## Supplied material

-=-=-=-=-

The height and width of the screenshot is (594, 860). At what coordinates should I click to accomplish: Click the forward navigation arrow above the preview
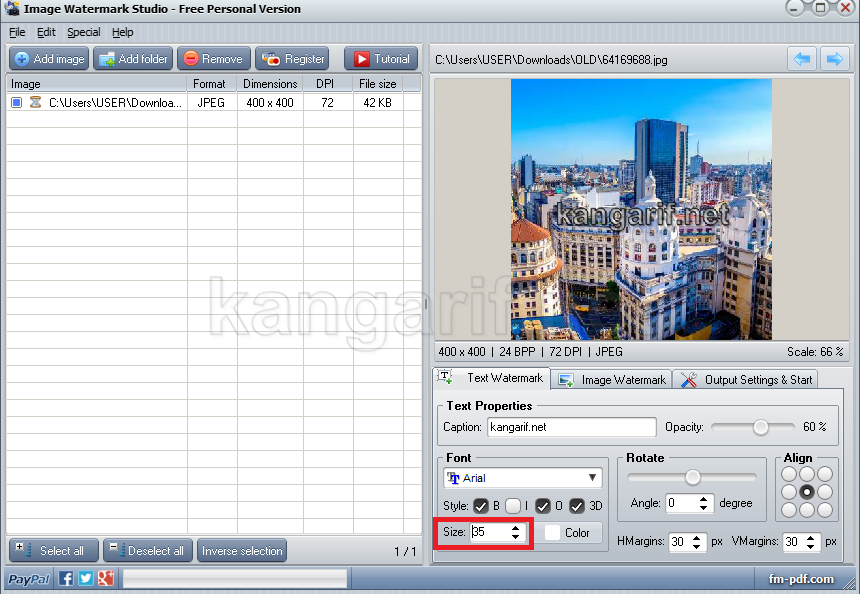tap(836, 59)
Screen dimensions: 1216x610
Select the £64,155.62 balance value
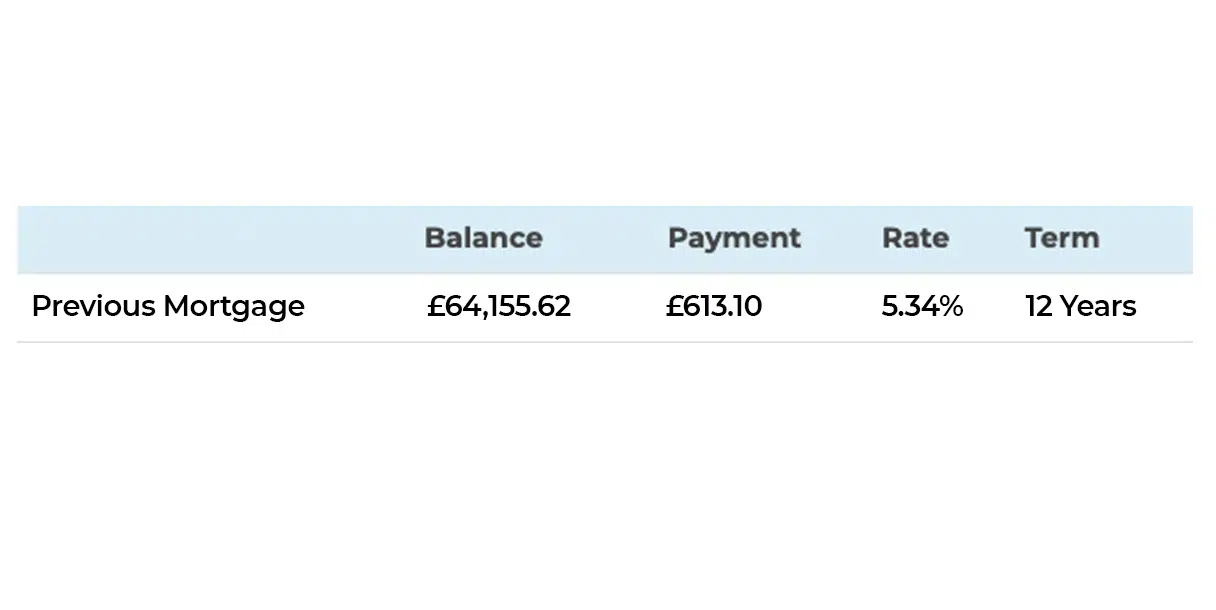pyautogui.click(x=499, y=306)
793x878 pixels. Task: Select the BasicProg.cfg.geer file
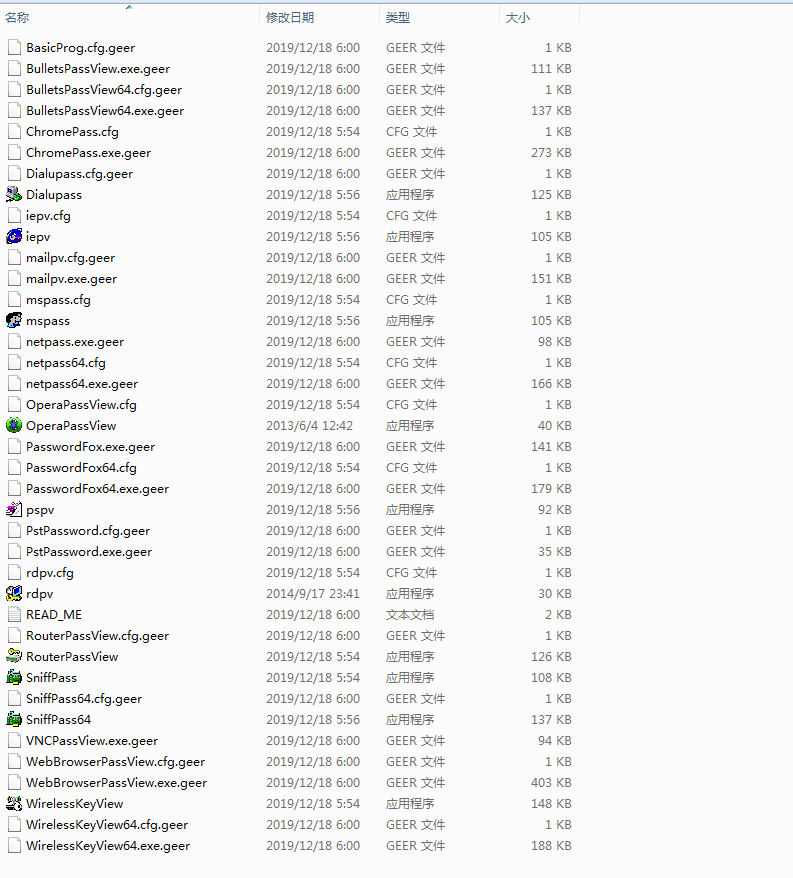coord(80,48)
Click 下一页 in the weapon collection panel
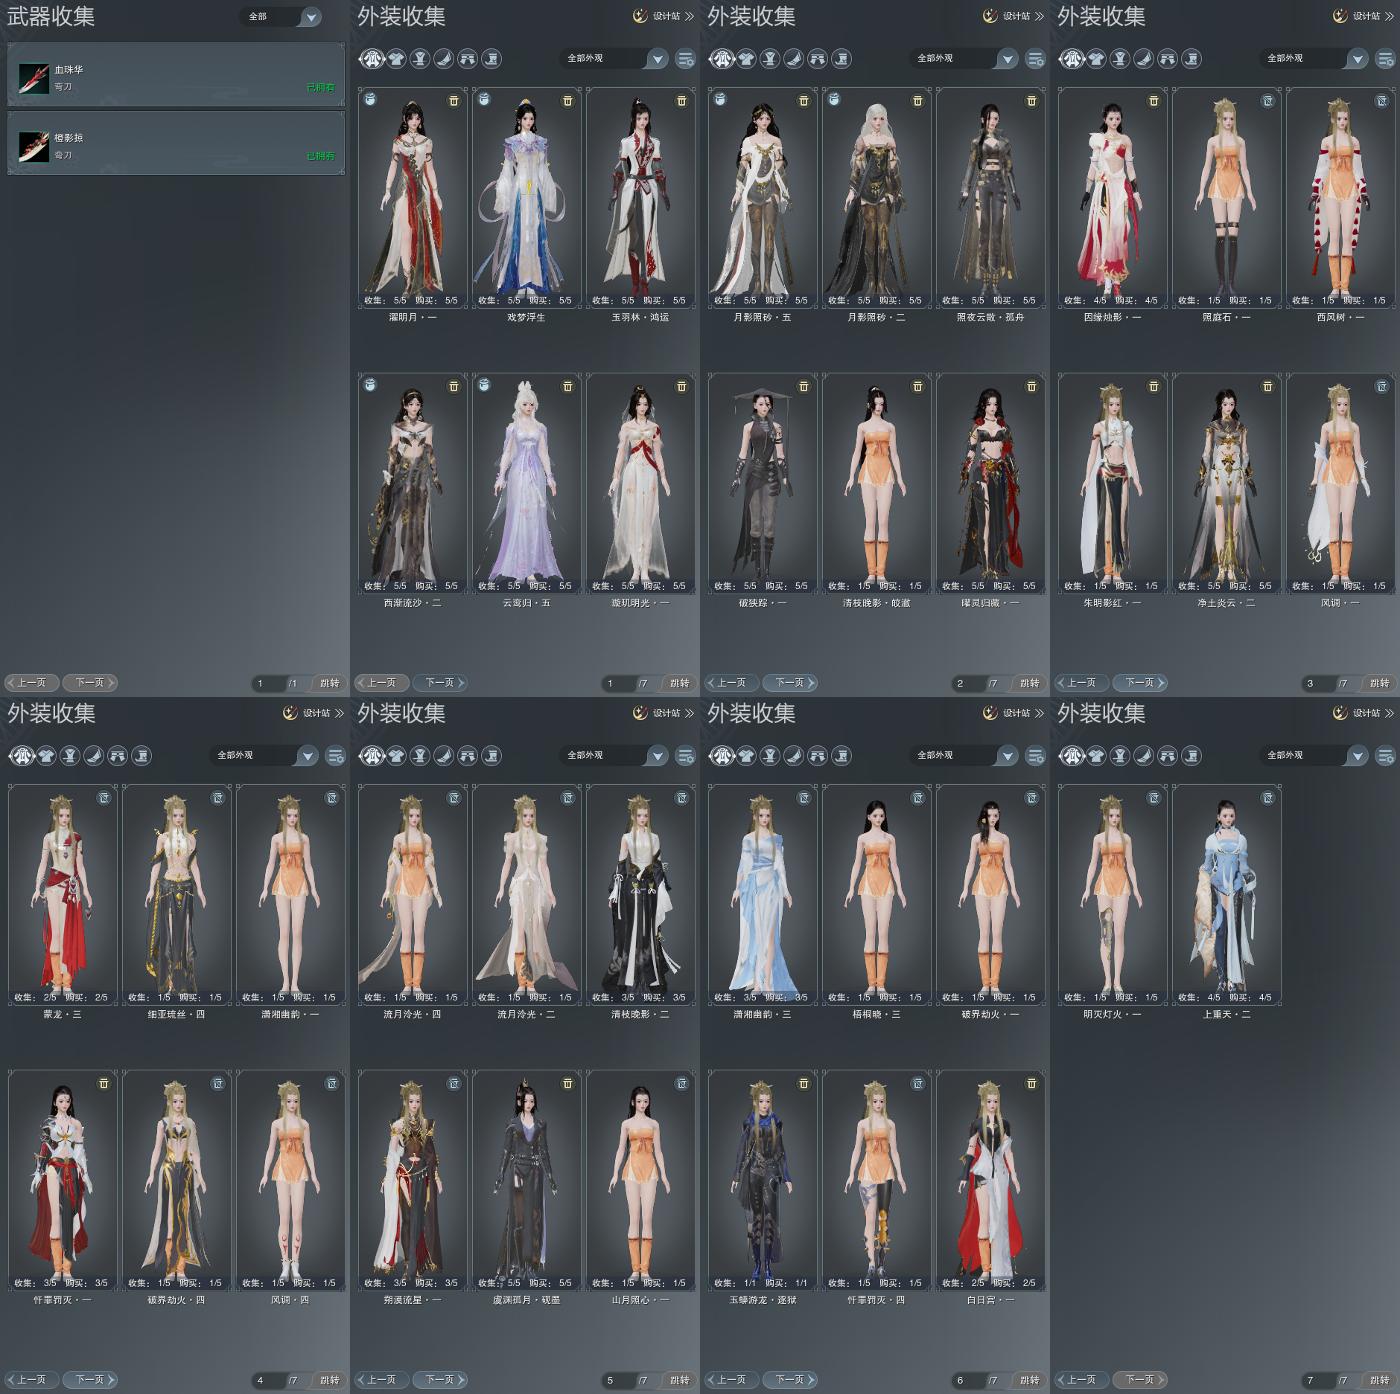The height and width of the screenshot is (1394, 1400). pyautogui.click(x=90, y=683)
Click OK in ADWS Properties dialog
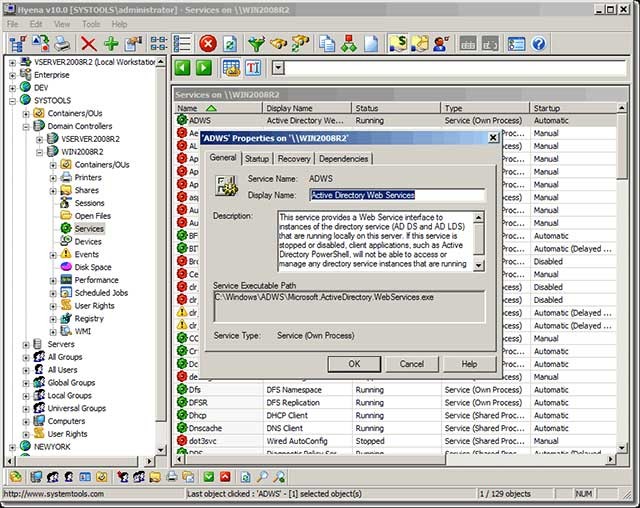Screen dimensions: 640x508 click(354, 364)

-=-=-=-=-

## Your instructions
Output only these lines, word for word: the line containing "793x878 pixels. Task: Select" and every line after it through the last line of the data. Omit the pictures.

## Written answer
793x878 pixels. Task: Select the BasicProg.cfg.geer file
coord(80,48)
Click 下一页 in the weapon collection panel
The height and width of the screenshot is (1394, 1400). pyautogui.click(x=90, y=683)
Click OK in ADWS Properties dialog
Screen dimensions: 640x508 click(354, 364)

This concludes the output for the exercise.